On 24–28 April 2006, IRRI, together with the Thai Rice Foundation under Royal Patronage and Philippine Rice Research Institute (PhilRice), hosted 19 high school students, aged 16–18, from Thailand and the Philippines at a “rice camp,” designed to boost their interest in rice and science.
The nine Filipinos and ten Thais—all from rice-farming families, they were selected because of their interest in, or knowledge of, rice—spent 5 days at IRRI’s Philippine headquarters learning about the latest rice research and, more importantly, how rice research can provide a brighter future for rice production and, consequently, peoples’ livelihoods in Asia.
Dr. Zeigler emphasizes that, if the rice industry is to continue to develop in Asia, the rice industry must attract the region’s best and brightest young people. “We want them to understand that rice research is not some sleepy little scientific backwater, but is, in fact, right on the cutting edge of international scientific activity,” he says. “The recent sequencing of the rice genome attracted enormous international attention, especially among the scientific community, yet most young Asians still don’t know it even happened, let alone understand its implications for the food they eat each day.”
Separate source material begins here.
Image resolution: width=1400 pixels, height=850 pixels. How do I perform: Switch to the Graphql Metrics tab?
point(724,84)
During their 5 days at IRRI, the students, who were accompanied by their teachers, tried their hand at several laboratory techniques such as extracting DNA from a rice plant and inserting a gene into the rice genome. It wasn’t all air-conditioned labs, though—they also had the chance to get their hands dirty, preparing a field for rice transplanting.
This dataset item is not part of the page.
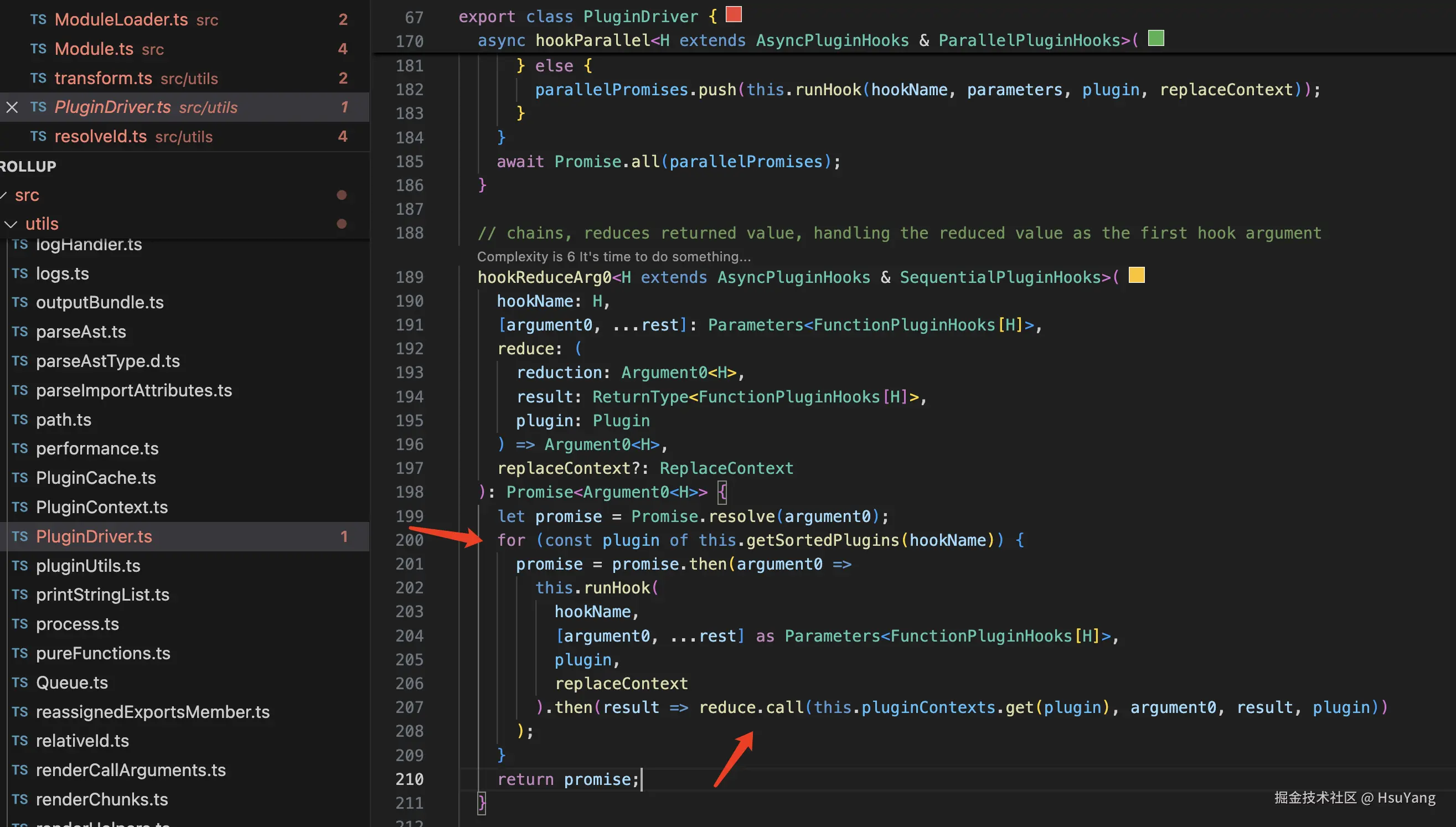Click yellow square after hookReduceArg0 signature
The width and height of the screenshot is (1456, 827).
1136,276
One of the camp’s biggest successes was the camaraderie that blossomed among the students. Despite sharing little language, the young Thais and Filipinos struck up friendships that look set to last well beyond the 5-day camp. IRRI has created a Web site where the students can communicate and post photos.
According to IRRI Spokesperson Duncan Macintosh, the chance to mix with people from different cultures also provided some comic moments.
“At dinner one night,” recounts Macintosh, “one of the Filipino boys boldly challenged one of the Thai boys to a chili-eating competition. After gulping down three chilies in the time it took the Thai lad to eat one, the Filipino proclaimed victory—prematurely, as it turned out. Within a minute or so, the Filipino had turned red and tears were streaming down his face as he guzzled water. Meanwhile, the Thai student calmly ate his second, then third, then fourth, then fifth chili. The rest of the students were in stitches.”
Macintosh added that the Filipinos got their revenge later, when they challenged the Thais to eat Filipino balut. While the Filipinos savored the delicacy, the Thais gagged and spluttered on the fertilized duck egg with a nearly-developed embryo inside.
Kwanchai Gomez, executive director of the Thai Rice Foundation, expressed hope that the students returned home with a new sense of excitement about rice and its potential both in science and in the future development of Asia.
“Rice has played a vital role in Thailand’s economic development, not to mention its history and culture,” says Dr. Gomez. “The challenge is to try to translate this into a sense of excitement and interest amongst young people in Thailand and all over Asia.”